Böylece ne Almanya'daki anti-faşist hareket kendi "otonomi"sini kırabilmiş, ne de Türkiyeli gençler gerçek bir anti-faşist bilince sahip olabilmişlerdir.
Bir hareketin sürekliliği, ancak örgülenmeyle ve bu örgütlenmenin sürekliliği ile olanaklıdır.
Her türden örgütlenmenin "umacı" gibi gösterildiği ve örgütlere karşı sürekli bir karşı-propagandanın yapıldığı bir ortamda, bu gerçeğin değiştirici gücü sınırlıdır.
Öte yandan Berlin deneyiminin gösterdiği gibi, bu kendiliğinden gelme harekete özel anlamlar yüklemek ya da siyasal kaygılarla sahiplenmeye çalışmak da aynı oranda hatalıdır. Her kendiliğinden hareket gibi, anti-fa gençlik hareketi de, herhangi bir "siyasal akımın" ürünü degildir. Kendiliginden niteliği ile birleşen "otonomi" siyasası bu hareketin niteliğini belirlemektedir.
Bu ortamda Türkiyelilerin ve sol hareketlerin ciddi bir tutum takınmalarını beklemek, şüphesiz hayalcilik olacaktır. Alınan tavır çokluk, bu hareketleri yoksaymak temelinden çıkmakta ve basında yer almasına paralel "sahiplenmek" şeklinde olmaktadır. Genellikle gençlik arasında (son yıllarda belli bir düşüş kaydetse de) etkili olan "sokak çeteleri" ile Anti-Fa gençliğin özdeşleştirilmesi koşullarında fazla da yapacak bir şey bulunmadığı kanısı yaygındır. Ama gene de bu hareket için yapılabilinecekler vardır.
Bunlar arasında, ülkemizdeki faşist milislere karşı yürütülmüş mücadelenin deneyimlerinin aktarılması ilk akla gelendir. Ama asıl önemli olan, bu hareketin kendi içinde taşıdığı dinamizmi geliştirmek olmalıdır. Bu hareket içinde yer alan Türkiyelileri, yalın ülkesel görevlerle uzaklaştırmak yerine, bu hareketin sürekliliğini sağlayacak bir anti-faşist örgütlenme yaratmaya yöneltmek gerekebilecektir. Almanyalı anti-faşistlerin etkin katılımı ve yönelimi ile bu hareketin ülke çapında bir hareket haline getililmesi, aynı zamanda Türkiyeli yeni kuşakların gerçek bir anti-faşist bilince ulaştırılmaları açısından büyük öneme sahiptir.

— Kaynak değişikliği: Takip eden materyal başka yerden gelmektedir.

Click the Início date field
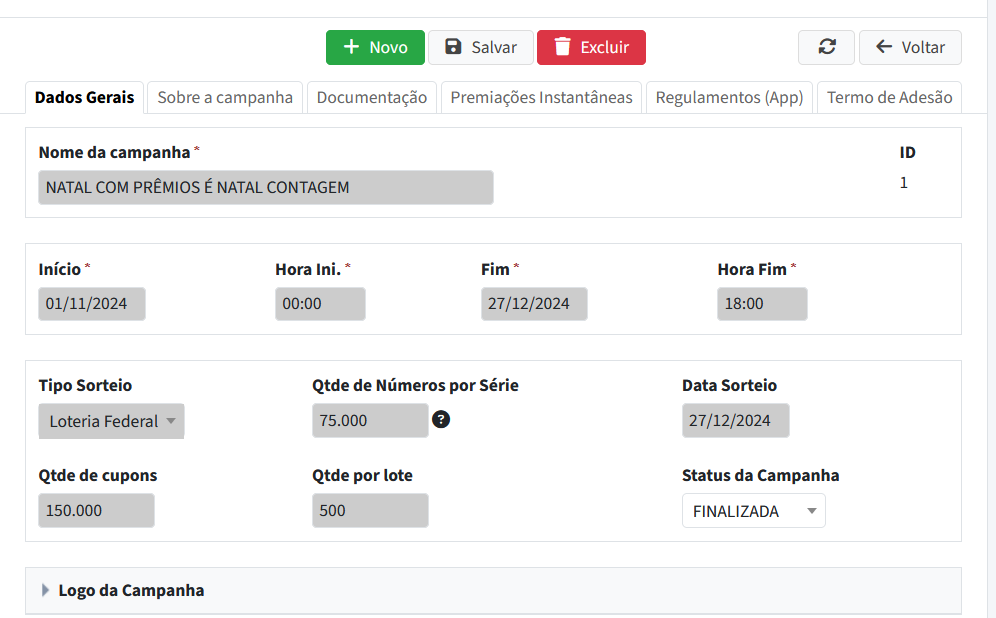996x618 pixels. [92, 304]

Ama Alman emperyalizminin tarihsel geçmişinin getirdiği yukarda belirttiğimiz özellikleriyle biçimlenen bir anti-faşist hareketin, son tahlilde, diger ülke devrimci mücadelelerini dışlayıcı olduğu da unutulmamalıdır. Ve son Yugoslavya olaylarında da olduğu gibi, Almanya'daki anti-faşist hareketde dahil olamk üzere, Alman emperyalizminin yayılmacı politikaları karşısında sessiz kalınabilinmektedir. Bu da, bu hareketin siyasal yöneliminin belirsizliğinin bir dışa vurumudur.
Bu noktada, genel olarak Almanya'daki anti-faşist hareket, özel olarak Türkiyelilerin etkin katılımı ile varlığını sürdüren Anti-Fa gençlik hareketi, kendi deneyimlerinden (özel olarak da Berlin deneyimlerinden) dersler çıkarmalı ve bu deneyim içinde ortaya konulmuş perspektif ve programların ciddi biçimde uygulayıcısı olmalıdırlar. Hareketliliğin sürekliliğinden çok, hareketin sürekliliğini esas almalı ve bu bağlamda kendini sürekli kılıcı yolları bulmalıdır.